Tuesday, January 08, 2008

On Again, Off Again

For the past three weeks, work has been a constant source of worry for our department. Since the holidays started, we've been getting fewer and fewer workload, forcing the powers that be to sometimes cut our shift short and send us home hours before we usually had to leave. There are even days when we are asked not to report for work at all.

At first we thought the situation to be convenient, as it allowed us more time to focus on the things needed to be done for the holidays, but after three weeks of such inconsistency, our team is beginning to get worried -- the days we've rendered undertime and the days when we were asked not to report for work did affect our salaries.

Ah well. This is how it is working in a call center, after all, and we should have expected it. I had my cards read again by a friend, and he said this trend might continue for a little while more, but we'll muddle through as always. Which is fine with me.

So because of the situation, I have been reverting to the "old ways," so to speak. Staying in front of the computer, playing Neverwinter Nights, Granado Espada, sometimes at the same time, nibbling on whatever sweet thing I can get my fingers on. All very unhealthy endeavors, but who's complaining.


Still seeing last week's High School Date, although things have been "out of sight, out of mind" on his part lately. I'm chucking it all off to another semester starting, but sometimes it drives me insane not to hear from him for a whole day. I had a long talk with a friend about this and he said I might have been subconsciously willing everything to go faster than they are going now -- which is something I should have learned not to do already, given my track record on failed relationships.

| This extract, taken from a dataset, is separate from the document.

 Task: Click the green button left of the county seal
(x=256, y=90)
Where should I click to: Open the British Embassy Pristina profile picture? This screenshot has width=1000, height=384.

A friend pointed it out some years ago, "You are impatient, P." And he might be right; I guess I am. It's something I have to master, especially now when patience counts for a lot. Sigh, we'll see how it goes then.


Right now I really do need to get some serious writing done. It's that time of the year again when I have to help my mother write her speech for her school's graduating batch. That time of the year again when another horde of young, hopeful hearts are sent out into the world to be unknowingly eaten alive by the cruel machinations of Real Life.

"I imagined the lies the valedictorian was telling them right now. About the exciting future that lies ahead. I wish she'd tell them the truth: Half of you have gone as far in life as you're ever going to. Look around. It's all downhill from here. The rest of us will go a bit further, a steady job, a trip to Hawaii, or a move to Phoenix, Arizona, but out of fifteen hundred how many will do anything truly worthwhile, write a play, paint a painting that will hang in a gallery, find a cure for herpes? Two of us, maybe three? And how many will find true love? About the same. And enlightenment? Maybe one. The rest of us will make compromises, find excuses, someone or something to blame, and hold that over our hearts like a pendant on a chain."